Employment status affects three key aspects of your life on the job: schedule, pay and benefits. Full-time employees typically spend the most time at work; earn more than seasonal, temporary and part-time workers; and qualify for paid time off and other benefits. However, the criteria that determine full-time status vary according to company policy. According to the North Carolina Department of Labor, employers alone define the number of hours an employee must work to be considered full time. Federal legislation, however, may influence their definition.
The common measurement for full-time status is the number of hours clocked per week. The U.S. Bureau of Labor Statistics considers a full-time workweek to be at least 35 hours. The agency found that full-time workers in nonagricultural industries averaged 42.5 hours per week in 2014.
According to Work and Education surveys conducted by Gallup in 2013 and 2014, full-time respondents averaged 47 hours per week. Gallup found that only 42 percent of full-time U.S. workers keep a 40-hour schedule, and 8 percent work less than 40 hours. Full-time salaried workers in the sample averaged four hours more per week that their hourly colleagues who must adhere to clock restrictions.
Employers establish their criteria for full- versus part-time employment. They must publish the difference in their employee handbook to explain any paid time off benefits such as sick leave, holidays and vacation pay offered to full-timers. (Link: Introduction North Carolina)
Since the 1938 passage of the Fair Labor Standards Act, or FLSA, business has used the 40-hour workweek as the yardstick for full-time employment. The 40-hour benchmark is important, as FLSA requires employers to pay a worker 1.5 times his hourly pay rate when that worker puts in more than 40 hours in one 168-hour period unless the worker is exempt. Exempt positions must meet three tests to qualify for the FLSA overtime exclusion:
- Salary level of at least $23,600 per year
- Base salary is a “guaranteed minimum”
- Have executive, professional or administrative management duties
Using the 40-hour limit and designating full-time positions as exempt help employers control payroll cost.

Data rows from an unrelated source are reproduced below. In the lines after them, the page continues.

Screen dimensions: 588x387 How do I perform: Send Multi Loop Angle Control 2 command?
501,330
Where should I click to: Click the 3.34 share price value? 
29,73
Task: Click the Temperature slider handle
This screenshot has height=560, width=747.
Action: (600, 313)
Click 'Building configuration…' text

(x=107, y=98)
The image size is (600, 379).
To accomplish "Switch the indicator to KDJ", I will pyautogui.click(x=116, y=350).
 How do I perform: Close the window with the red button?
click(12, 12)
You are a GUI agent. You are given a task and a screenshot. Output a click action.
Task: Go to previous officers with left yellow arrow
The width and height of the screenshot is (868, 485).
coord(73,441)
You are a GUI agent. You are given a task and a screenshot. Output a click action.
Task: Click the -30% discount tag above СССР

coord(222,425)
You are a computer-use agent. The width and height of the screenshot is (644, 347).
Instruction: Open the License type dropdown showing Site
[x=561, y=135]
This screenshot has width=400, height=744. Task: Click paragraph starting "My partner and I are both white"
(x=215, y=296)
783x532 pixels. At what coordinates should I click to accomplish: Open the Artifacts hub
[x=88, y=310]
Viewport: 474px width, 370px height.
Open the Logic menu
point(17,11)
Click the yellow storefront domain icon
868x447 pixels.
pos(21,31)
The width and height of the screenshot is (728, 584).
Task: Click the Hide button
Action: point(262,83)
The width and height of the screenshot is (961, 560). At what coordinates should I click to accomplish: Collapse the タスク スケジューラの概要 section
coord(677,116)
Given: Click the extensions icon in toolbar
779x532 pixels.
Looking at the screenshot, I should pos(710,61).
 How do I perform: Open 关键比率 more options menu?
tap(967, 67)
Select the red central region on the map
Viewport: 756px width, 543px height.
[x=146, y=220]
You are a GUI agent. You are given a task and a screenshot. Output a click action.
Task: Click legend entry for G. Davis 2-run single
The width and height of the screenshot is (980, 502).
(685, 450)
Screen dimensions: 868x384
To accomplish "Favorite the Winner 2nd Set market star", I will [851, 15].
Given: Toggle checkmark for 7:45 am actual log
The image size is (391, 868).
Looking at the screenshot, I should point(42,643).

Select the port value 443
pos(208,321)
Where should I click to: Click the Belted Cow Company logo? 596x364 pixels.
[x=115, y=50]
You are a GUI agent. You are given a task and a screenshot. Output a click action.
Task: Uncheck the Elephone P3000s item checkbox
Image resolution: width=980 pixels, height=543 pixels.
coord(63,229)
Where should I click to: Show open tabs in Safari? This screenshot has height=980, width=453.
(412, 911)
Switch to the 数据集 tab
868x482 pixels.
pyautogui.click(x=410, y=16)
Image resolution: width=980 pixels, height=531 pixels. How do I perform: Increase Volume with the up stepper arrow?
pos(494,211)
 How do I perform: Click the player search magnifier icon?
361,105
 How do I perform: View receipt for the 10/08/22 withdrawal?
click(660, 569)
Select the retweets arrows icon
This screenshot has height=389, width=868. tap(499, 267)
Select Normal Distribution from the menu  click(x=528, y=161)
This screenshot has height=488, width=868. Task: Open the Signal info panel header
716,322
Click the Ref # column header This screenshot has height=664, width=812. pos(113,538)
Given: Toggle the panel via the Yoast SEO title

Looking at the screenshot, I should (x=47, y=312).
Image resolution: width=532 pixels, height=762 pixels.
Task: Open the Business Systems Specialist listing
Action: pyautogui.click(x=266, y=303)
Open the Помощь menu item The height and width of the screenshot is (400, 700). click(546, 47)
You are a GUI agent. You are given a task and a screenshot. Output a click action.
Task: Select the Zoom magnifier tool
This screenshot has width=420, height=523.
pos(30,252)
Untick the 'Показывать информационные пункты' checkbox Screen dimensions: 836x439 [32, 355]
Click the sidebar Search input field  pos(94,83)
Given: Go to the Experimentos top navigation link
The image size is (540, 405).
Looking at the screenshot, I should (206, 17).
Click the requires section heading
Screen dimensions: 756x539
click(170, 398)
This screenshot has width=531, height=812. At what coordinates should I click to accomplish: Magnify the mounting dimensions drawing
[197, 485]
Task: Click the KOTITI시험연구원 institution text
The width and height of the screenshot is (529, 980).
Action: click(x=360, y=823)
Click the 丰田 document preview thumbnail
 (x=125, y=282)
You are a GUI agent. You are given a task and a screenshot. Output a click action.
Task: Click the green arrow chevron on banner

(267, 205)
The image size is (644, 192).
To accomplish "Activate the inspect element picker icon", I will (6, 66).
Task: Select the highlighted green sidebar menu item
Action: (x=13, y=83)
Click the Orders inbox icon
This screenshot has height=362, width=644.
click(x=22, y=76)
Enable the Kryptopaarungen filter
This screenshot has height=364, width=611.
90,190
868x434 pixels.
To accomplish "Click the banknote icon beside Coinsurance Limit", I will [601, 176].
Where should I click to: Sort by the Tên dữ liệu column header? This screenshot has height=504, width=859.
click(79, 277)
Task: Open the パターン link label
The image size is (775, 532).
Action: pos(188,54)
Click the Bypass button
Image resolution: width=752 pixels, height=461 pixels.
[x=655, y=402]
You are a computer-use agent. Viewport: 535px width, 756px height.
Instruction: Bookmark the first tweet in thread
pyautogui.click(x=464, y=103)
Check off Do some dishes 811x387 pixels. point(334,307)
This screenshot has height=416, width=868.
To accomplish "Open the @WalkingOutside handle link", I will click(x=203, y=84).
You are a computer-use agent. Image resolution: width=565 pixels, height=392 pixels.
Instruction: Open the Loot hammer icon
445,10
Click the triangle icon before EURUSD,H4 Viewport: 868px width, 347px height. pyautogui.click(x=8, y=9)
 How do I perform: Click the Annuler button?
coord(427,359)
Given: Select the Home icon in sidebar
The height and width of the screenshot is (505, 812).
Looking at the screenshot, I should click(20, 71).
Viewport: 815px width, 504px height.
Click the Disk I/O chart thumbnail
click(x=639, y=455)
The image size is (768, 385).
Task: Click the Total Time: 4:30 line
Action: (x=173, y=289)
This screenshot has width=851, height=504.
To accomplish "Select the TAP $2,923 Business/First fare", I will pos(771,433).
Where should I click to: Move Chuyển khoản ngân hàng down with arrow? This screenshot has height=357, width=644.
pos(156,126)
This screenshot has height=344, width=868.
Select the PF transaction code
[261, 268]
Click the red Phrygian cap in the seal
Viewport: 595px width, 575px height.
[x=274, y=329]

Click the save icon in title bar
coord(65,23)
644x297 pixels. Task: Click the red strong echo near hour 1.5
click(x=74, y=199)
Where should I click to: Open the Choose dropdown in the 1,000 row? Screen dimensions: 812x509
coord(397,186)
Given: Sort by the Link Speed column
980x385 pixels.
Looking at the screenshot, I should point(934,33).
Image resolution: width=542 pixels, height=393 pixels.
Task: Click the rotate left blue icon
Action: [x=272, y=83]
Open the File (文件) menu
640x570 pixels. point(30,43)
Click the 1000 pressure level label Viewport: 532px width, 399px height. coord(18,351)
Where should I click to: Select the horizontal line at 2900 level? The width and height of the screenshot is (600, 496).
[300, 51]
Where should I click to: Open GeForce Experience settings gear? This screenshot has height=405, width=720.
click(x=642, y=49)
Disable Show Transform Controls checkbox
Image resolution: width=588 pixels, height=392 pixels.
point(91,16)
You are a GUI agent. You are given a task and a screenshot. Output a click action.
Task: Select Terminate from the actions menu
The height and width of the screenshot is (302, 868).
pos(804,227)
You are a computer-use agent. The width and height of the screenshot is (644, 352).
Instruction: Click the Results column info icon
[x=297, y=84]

According to HealthCare.gov, the Affordable Care Act instituted a new definition of full-time: 30 hours per week. Employers can set a 12-month measurement period to assess their workforce's full-time status under this 30-hour criteria. The law requires employers to offer health benefits to workers who average at least 30 hours a week during this assessment time but allows them to impose a 90-day wait period before coverage begins. Those who don't obey the law face penalties for each full-time employee.